Old House Journal
• The advice to center your art at 57" from the floor (“eye level”) is an excellent starting point. Eye level is, however, lower in a dining room, where everyone is seated, than in a hallway. In period houses, other factors weigh in: ceiling height and odd proportions, height of wainscots and plate rails, and conventions of the era.
• Keep in mind that most people hang pictures too high. Forget where the ceiling is—consider the viewer.
• Generally, do create a center point across the walls, with the center of each framed piece the same distance from the floor.
But: There is precedent for breaking the “center” rule. For example, three framed pieces hung with their bottoms level, the same distance above the top rail of a wood wainscot, will give a formal and ordered feeling to the grouping.
• In gallery-type hanging, with multiple framed pieces hung over one another, consider hanging the upper-wall pieces to lean downward away from the wall for better viewing. Lower art can be hung flat to the wall.

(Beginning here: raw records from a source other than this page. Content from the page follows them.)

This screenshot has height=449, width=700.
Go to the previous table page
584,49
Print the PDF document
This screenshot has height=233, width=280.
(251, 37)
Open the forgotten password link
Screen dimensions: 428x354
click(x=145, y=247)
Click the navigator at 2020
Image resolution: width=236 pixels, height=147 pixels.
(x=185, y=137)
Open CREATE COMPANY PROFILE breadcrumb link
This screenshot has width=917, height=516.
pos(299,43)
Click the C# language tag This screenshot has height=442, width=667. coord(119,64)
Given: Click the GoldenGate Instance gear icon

• Create an arrangement on the floor (or a large tabletop) before committing to wall hanging. Better yet, create a kraft-paper template (the same size and shape) of each framed piece, then tack them in place to arrange and re-arrange for a pleasing composition.

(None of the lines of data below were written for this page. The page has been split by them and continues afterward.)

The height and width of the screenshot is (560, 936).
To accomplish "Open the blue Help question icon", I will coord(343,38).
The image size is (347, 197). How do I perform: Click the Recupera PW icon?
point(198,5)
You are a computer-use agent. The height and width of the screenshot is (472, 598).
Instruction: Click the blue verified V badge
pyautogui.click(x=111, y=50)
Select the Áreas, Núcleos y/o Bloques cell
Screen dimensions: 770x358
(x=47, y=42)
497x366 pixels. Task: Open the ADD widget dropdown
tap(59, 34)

• Create vignettes by hanging art close to the table or sofa. Don’t leave wide, distracting swatches of wall between furniture and artwork. Aim for three to six inches.
• Bigger pictures (or a related grouping) are generally better than small pieces orphaned on a wall. More is usually better than less; if not in a whole house or a whole room, then certainly on one wall or going up a stair. Commit to it!
• In the 19th century, special art often rested on an easel.
• Decorators advise framing all art in a room the same way, or sticking to one wood species or matte color. But
that might ruin the “evolved over time” sensibility that suits old houses; frame for the art, not the room.
• Emphasizing the vertical adds height to a room.
• In framing and hanging,
emphasizing the horizontal generates calm and widens a narrow room.
• Victorian arrangements famously mixed frame shapes: ovals for portraits, circles for silhouettes, using wide and vertical subjects together.